Sarah W- with all due respect, I think you'll find that posting details of your fee structure/product/service is the essence of advertising. Now if you did that in the context of discussing a number of similar services it would be a different matter. It's akin to this writer placing a post saying 'Hey, pm me- I 'll do it or Vanilla & Co will do it for €950 + VAT + outlay '.

SineWave- in relation to fee charging on a percentage or proportionate basis my opinion is that in general it cannot be justified. The legal work involved in for example conveyancing or a probate has no direct correlation to the price or value involved. In my practice I now offer a flat fee for all purchases and sales of houses and for purchase and sales of sites. Although it often happens that I spend much more time on one file than others of a similar nature due to title or other problems I can only hope that it balances out overall. The market demands a flat fee and therefore I have to offer it.


----------



## MOB (5 Jul 2006)

*Re: Average solicitor's fees?*

Just to come back for a brief further comment on 

"fee structure which is proportional to property value (a justification I would be grateful to see given). "  I didn't actually say this, and I should perhaps have gone into further detail.

Most solicitors (myself included) no longer charge a fee which is a proportion of the sale price.  For most houses in the €160k-500k bracket, I would be charging a fee of about €1200 plus V.A.T. for a sale.
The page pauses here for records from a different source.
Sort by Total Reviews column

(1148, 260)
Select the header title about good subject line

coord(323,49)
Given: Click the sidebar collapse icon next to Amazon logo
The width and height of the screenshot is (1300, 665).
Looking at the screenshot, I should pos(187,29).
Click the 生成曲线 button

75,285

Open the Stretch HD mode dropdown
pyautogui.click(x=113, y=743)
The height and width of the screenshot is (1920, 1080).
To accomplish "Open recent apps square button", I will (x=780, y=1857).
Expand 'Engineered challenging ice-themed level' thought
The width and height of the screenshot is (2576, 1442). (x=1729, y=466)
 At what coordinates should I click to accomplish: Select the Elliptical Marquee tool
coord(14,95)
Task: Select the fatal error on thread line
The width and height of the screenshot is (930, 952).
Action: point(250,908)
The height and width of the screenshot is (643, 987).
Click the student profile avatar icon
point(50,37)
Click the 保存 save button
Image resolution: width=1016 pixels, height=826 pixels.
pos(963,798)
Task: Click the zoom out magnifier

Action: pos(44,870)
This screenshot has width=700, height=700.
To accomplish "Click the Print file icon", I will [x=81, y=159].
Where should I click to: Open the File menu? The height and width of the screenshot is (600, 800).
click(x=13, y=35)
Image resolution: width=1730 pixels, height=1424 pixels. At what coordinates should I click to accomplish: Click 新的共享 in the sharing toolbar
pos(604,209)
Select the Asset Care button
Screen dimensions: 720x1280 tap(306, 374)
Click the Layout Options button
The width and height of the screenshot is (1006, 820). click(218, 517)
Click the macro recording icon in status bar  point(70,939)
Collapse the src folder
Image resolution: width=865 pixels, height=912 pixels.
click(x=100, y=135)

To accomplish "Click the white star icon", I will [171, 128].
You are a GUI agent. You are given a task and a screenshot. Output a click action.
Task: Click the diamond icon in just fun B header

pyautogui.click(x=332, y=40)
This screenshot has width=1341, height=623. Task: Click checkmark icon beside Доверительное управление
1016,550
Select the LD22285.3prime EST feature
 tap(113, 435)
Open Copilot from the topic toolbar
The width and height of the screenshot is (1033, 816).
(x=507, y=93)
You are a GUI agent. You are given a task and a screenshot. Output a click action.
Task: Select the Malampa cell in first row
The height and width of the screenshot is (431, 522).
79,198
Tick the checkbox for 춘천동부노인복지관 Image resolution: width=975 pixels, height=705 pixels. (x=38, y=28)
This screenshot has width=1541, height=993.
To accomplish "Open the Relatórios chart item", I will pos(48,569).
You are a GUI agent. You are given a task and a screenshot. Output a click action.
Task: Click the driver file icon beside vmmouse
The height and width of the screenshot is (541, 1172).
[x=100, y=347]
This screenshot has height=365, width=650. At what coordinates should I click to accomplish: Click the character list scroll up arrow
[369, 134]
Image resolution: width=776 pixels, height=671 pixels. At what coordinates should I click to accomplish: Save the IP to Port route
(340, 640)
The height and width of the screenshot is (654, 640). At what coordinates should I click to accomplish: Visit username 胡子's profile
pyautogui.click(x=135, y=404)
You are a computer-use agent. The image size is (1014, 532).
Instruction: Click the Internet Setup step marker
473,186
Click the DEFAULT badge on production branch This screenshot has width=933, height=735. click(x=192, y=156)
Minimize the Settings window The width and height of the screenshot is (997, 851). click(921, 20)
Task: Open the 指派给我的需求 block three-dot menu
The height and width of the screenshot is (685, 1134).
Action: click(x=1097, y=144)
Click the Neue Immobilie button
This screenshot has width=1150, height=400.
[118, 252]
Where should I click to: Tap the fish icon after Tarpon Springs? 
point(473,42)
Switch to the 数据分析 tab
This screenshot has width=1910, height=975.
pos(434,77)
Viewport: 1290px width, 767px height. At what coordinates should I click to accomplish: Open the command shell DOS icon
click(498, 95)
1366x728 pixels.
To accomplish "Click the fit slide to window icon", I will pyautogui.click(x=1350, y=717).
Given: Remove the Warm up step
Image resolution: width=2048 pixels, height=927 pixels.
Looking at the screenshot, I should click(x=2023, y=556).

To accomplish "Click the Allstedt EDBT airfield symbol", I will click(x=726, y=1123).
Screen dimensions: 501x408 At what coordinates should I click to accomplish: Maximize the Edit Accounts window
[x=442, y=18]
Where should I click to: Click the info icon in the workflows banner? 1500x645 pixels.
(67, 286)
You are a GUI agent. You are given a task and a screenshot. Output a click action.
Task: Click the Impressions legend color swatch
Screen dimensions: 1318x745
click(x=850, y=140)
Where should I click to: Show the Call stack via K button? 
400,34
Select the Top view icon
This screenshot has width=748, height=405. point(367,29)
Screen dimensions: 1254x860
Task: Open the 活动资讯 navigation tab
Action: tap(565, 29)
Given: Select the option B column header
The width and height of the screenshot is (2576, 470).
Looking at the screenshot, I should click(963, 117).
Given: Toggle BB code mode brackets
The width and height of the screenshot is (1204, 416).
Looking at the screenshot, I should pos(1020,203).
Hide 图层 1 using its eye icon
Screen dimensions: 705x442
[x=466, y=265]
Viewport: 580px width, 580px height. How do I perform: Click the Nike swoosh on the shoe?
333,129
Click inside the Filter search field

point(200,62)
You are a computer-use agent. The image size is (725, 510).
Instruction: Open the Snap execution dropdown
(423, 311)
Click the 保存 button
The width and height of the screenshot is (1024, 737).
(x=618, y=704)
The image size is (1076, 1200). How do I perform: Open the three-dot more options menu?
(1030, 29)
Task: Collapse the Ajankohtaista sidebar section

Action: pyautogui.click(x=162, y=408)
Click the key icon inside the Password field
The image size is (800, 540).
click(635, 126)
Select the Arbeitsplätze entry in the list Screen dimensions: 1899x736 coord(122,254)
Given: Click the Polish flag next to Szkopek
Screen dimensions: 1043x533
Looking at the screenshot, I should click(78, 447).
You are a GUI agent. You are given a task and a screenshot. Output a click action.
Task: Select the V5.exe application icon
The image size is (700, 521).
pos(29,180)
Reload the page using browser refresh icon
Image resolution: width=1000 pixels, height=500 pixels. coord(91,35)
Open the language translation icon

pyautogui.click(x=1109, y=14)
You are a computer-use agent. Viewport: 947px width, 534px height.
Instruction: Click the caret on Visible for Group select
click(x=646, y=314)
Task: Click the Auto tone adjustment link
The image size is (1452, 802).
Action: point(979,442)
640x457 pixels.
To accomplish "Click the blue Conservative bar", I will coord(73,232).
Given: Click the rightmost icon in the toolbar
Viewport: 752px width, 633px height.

However, when one gets up the value chain a little, the value of the work tends to increase, the level of scrutiny gets a touch more obsessive, and you certainly cannot delegate the work to someone who is quite junior.  So my "flat fee" on such a transaction might be a fair bit higher.

For example:

1.  At €500k, you have to get a CGT cert to complete the sale (or there will be a 15% withholding from the sale proceeds).  Not a big job, but extra work nonetheless.
2. At a mortgage of, say,  €1.5m, the interest on the loan cheque is running at nearly a grand a week.   Not so bad if you are getting a cheque from BOI\AIB or one of the other lenders who only charge interest when the cheque is cashed.  But PTSB charge interest from the day after they send the cheque, and other lenders send the money direct to your account.  So you had better be utterly sure that your completion is planned like a military operation, and you are less likely to give yourself the cushion of allowing the money to be drawn down a couple of days before you need it.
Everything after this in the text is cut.